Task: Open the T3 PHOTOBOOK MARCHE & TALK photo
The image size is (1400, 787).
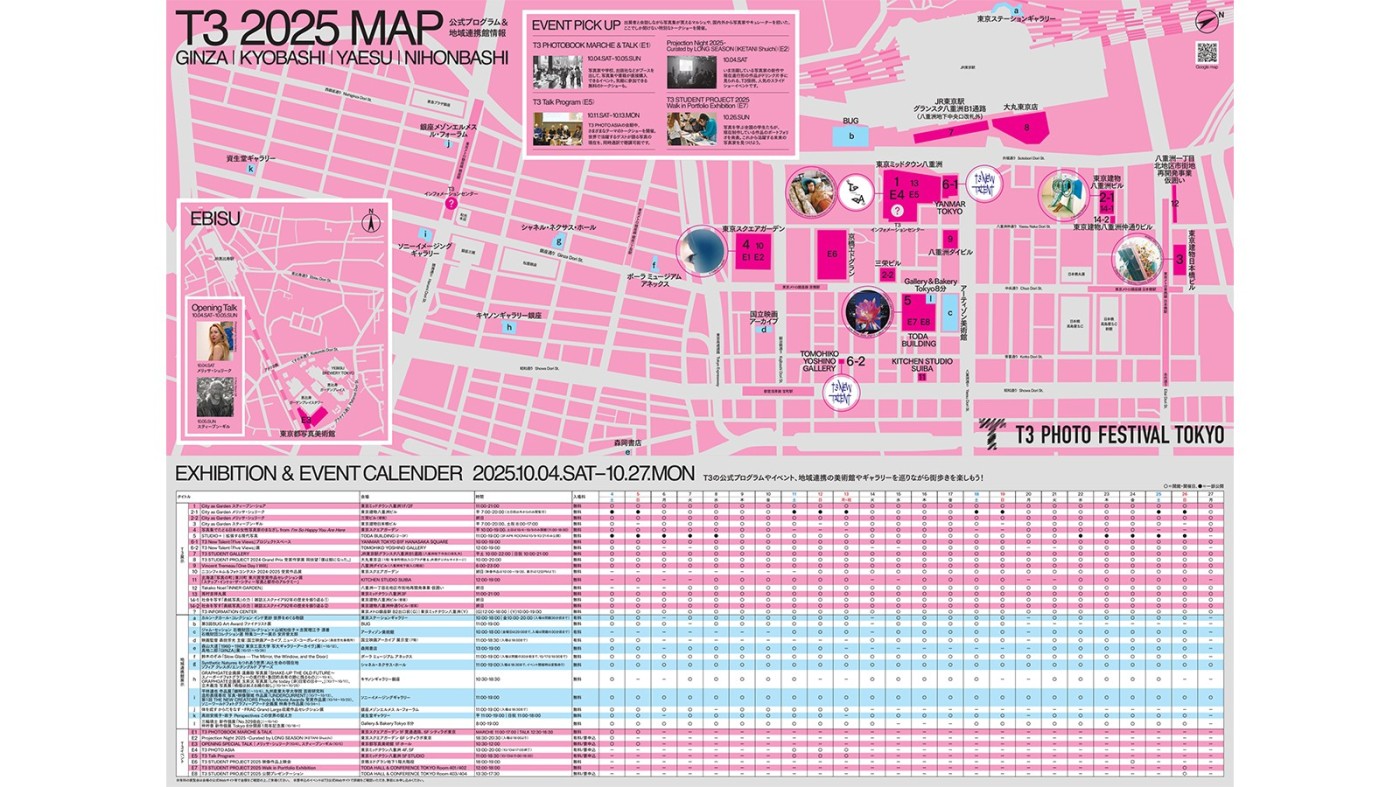Action: coord(557,73)
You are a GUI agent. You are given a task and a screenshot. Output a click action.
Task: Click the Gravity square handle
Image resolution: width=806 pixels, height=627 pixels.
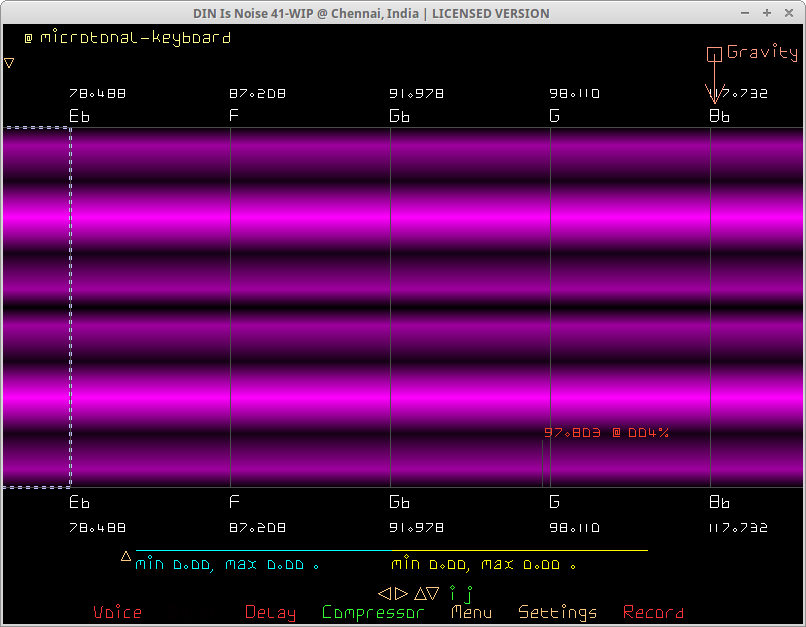(x=714, y=54)

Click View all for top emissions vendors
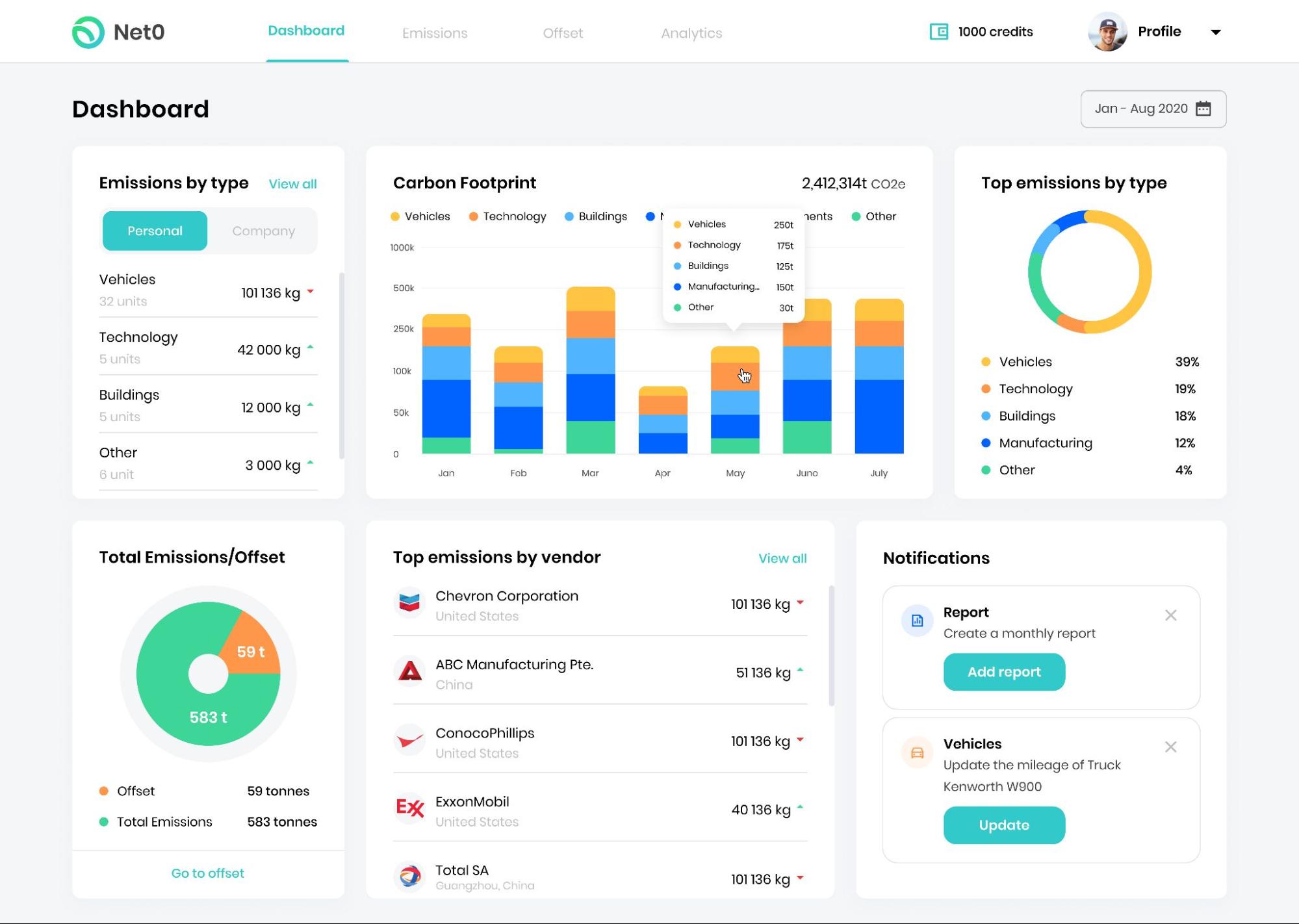coord(782,558)
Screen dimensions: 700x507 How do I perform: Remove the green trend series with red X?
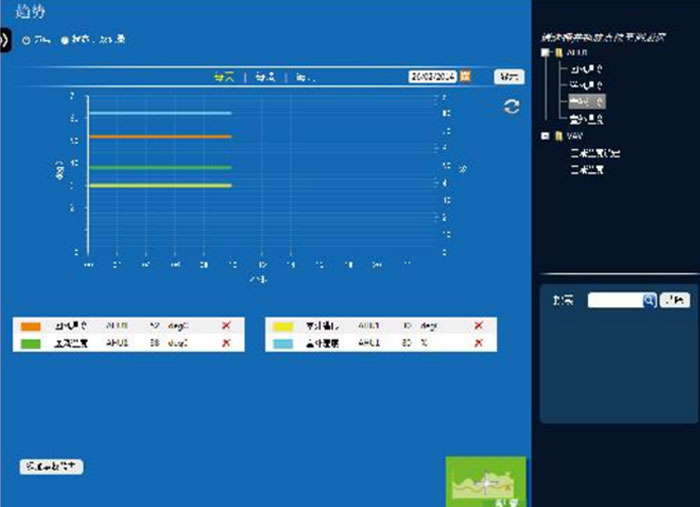(226, 343)
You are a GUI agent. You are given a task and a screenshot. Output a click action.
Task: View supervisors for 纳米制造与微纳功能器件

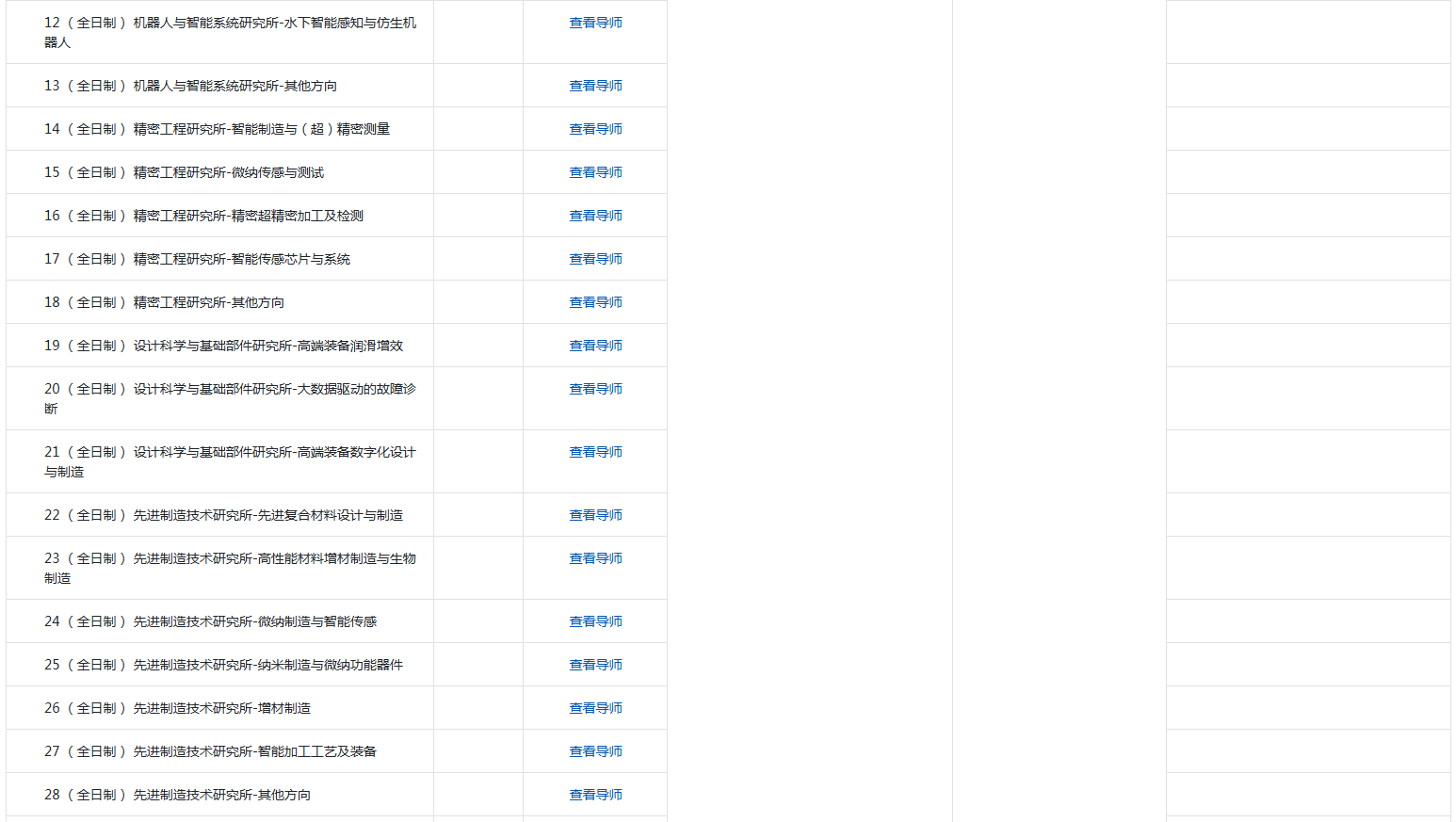tap(594, 665)
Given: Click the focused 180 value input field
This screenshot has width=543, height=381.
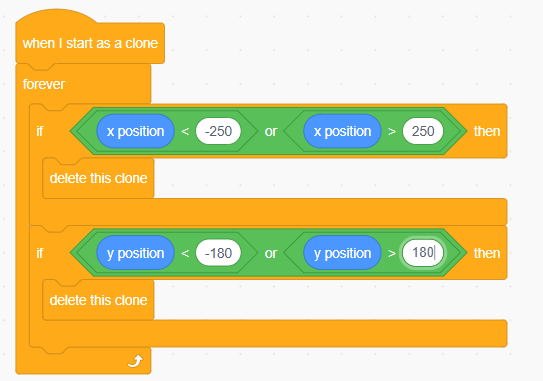Looking at the screenshot, I should pyautogui.click(x=423, y=253).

= = = =

◆ Task prompt ◆
Return exactly the lines from the line with "Image resolution: width=806" through the last line of the data above, both included; pictures do not go in the answer.

◆ Problem solution ◆
Image resolution: width=806 pixels, height=627 pixels.
(x=714, y=54)

Click View all for top emissions vendors
coord(782,558)
Screen dimensions: 700x507 How do I perform: Remove the green trend series with red X?
(226, 343)
You are a GUI agent. You are given a task and a screenshot. Output a click action.
Task: View supervisors for 纳米制造与微纳功能器件

tap(594, 665)
Given: Click the focused 180 value input field
This screenshot has width=543, height=381.
Looking at the screenshot, I should pyautogui.click(x=423, y=253).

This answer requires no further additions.